Prepare to Teach

3 John 1:10

Prideful leadership produces destructive actions that must be confronted for the health of the church.

Scripture Text

1:10 Therefore if I come, I will call attention to His deeds which He does, unjustly accusing us with wicked words. Not content with this, neither does He Himself receive the brothers, and those who would, He forbids and throws out of the assembly.

Anchor

Prideful leadership produces destructive actions that must be confronted for the health of the church.

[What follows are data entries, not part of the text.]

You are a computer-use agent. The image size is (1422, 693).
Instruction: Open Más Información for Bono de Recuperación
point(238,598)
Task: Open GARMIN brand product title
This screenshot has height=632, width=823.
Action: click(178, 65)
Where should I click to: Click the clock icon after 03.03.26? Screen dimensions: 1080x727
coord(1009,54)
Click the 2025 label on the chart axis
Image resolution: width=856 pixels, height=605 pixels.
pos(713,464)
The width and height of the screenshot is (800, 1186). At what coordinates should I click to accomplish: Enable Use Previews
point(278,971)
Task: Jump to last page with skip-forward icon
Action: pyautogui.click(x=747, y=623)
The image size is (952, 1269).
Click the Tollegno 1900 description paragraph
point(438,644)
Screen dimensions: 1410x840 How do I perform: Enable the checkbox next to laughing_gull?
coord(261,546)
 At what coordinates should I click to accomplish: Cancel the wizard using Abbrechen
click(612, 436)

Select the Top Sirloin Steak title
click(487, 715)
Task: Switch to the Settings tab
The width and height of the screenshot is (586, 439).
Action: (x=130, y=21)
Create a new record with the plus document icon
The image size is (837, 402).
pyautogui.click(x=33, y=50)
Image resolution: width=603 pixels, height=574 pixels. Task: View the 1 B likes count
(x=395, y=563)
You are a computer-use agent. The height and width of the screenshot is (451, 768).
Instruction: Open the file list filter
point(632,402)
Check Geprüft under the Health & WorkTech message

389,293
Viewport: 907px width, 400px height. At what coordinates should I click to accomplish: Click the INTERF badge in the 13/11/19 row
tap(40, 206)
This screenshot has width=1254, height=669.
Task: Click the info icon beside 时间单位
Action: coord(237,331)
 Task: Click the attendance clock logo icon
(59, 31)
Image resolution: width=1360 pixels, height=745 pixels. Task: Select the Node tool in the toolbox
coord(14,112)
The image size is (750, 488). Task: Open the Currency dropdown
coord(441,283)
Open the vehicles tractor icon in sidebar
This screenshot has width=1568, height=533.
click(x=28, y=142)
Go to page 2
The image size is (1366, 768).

Diotrephes undermines the church through slander, rejection of apostolic authority, and opposition to hospitality toward faithful believers.

Point of Contact

Churches must cultivate truth-shaped hospitality and humble leadership while refusing to normalize domineering control or malicious speech.

Rhythm
  1. Affectionate Address The letter opens with love, prayer, and concern for the whole person.
  2. Truth Confirmed in Life Gaius' life is publicly confirmed as a walk in the truth, showing that truth is not merely confessed but embodied.
  3. Hospitality as Partnership Receiving faithful workers becomes a practical way of participating in the work of the truth.
  4. Pride as Anti-Gospel Leadership Diotrephes' craving for preeminence produces rejection of apostolic authority, abusive speech, inhospitable behavior, and control over others.
  5. Discernment Through Imitation John calls Gaius to imitate good, not evil, and presents Demetrius as a credible model.
  6. Relational Closure The letter closes with the hope of embodied fellowship and peace.
Crucial Turning Point

John moves from affectionate blessing, to commendation of truth-shaped hospitality, to warning against prideful obstruction, to commendation of a faithful example, and finally to personal fellowship.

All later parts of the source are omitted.